Mas todas as tentativas de Melkor / Morgoth falham. Mesmo quando ele firmemente toma posse de algumas porções de Arda, naquela parte que é chamada Terra-média, estabelecendo suas próprias bases lá (primeiro em Utumno e depois em Angband, no extremo norte de Beleriand), ele é incapaz de realizar seu plano diabólico. Os Ainur desceram para vigiar Arda, que eles levam o nome de Valar [1]Ajudados pelas raças que povoam o mundo, Elfos, Homens e Anões, eles declaram uma luta implacável contra o mal, eventualmente conseguindo descobrir Angband, reduzindo o Thangorodrim em pedaços e capturando Morgoth. Tudo isso no final da Primeira Era do Mundo, o resultado do que é conhecido como a Guerra da Ira. A coroa de ferro dos deuses é arrancada de Morgoth Silmaril, que é colocado sobre ele como um colar, suas pernas são cortadas na altura do joelho e ele é jogado para além dos limites do universo.
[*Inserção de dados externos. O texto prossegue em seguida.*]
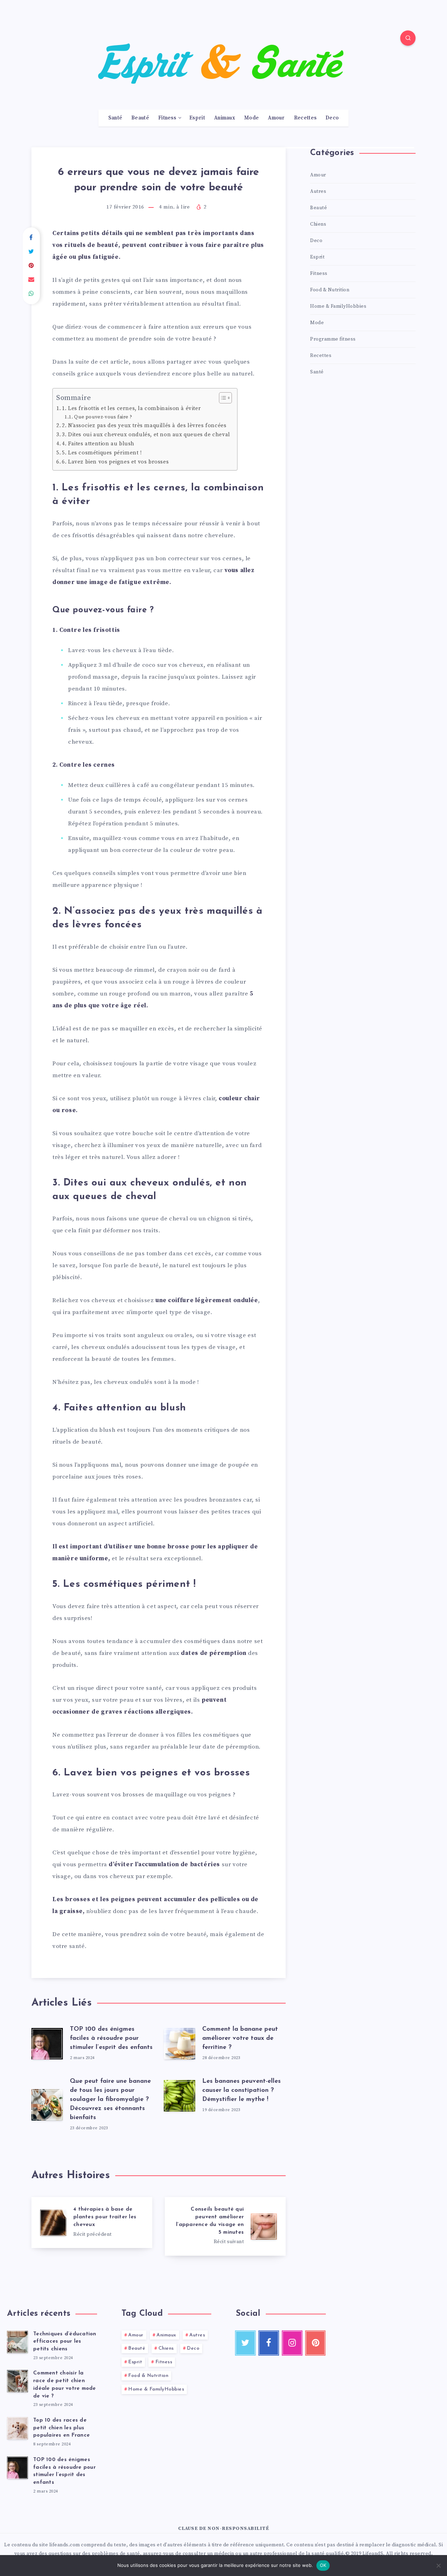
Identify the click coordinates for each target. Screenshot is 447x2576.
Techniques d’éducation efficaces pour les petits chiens (64, 2341)
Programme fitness (333, 339)
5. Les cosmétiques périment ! (101, 453)
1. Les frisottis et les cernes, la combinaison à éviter (131, 408)
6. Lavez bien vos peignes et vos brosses (115, 462)
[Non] (438, 2565)
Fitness (167, 118)
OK (323, 2565)
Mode (251, 118)
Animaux (224, 118)
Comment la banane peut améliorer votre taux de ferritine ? (240, 2038)
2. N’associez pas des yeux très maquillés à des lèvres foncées (144, 425)
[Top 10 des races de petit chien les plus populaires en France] (17, 2428)
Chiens (318, 224)
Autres (318, 191)
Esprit (197, 118)
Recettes (305, 118)
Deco (332, 118)
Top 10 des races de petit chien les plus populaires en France (61, 2428)
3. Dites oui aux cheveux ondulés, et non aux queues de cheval (146, 434)
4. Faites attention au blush (98, 443)
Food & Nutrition (329, 290)
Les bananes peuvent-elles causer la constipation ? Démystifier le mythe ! (241, 2090)
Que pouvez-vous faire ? (103, 417)
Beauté (140, 118)
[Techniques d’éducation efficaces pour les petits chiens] (17, 2342)
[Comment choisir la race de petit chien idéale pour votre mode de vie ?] (17, 2381)
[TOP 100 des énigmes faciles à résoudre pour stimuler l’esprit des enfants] (17, 2468)
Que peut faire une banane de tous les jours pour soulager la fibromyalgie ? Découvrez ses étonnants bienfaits (110, 2099)
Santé (115, 118)
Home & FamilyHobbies (338, 306)
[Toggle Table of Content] (222, 398)
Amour (276, 118)
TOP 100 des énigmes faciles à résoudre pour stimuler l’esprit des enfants (111, 2038)
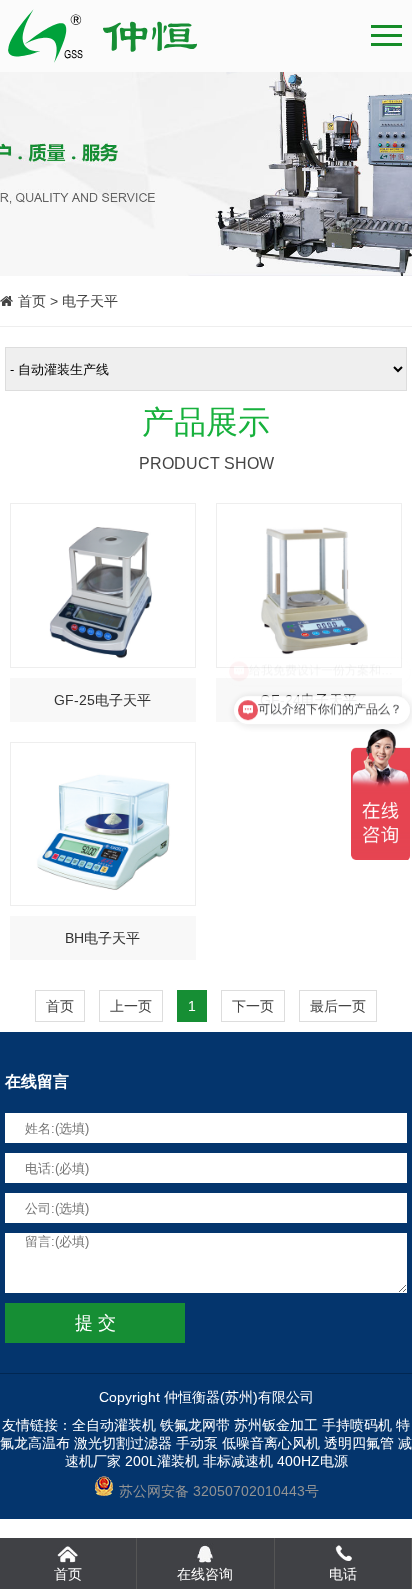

O papel de Senhor da Terra, portanto, não pode ser atribuído a Morgoth, muito cedo deixou a cena dos eventos de Arda. Outros estão destinados a tal qualificação. E isso cabe Sauron, fervoroso servo e aluno de Morgoth. Os sistemas gnósticos nos transmitiram uma imagem do Demiurgo que assume a forma de um "Ordenador" do caos, da escuridão inferior. Portanto, ele não cria nada, mas "forja" algo a partir de um material já dado: esta é a arte demiúrgica. Sauron faz algo semelhante com a Terra-média (ou pelo menos aquela parte não destruída com Beleriand) que, como o Silmarillion, estava inicialmente quase nua, deserta e escura.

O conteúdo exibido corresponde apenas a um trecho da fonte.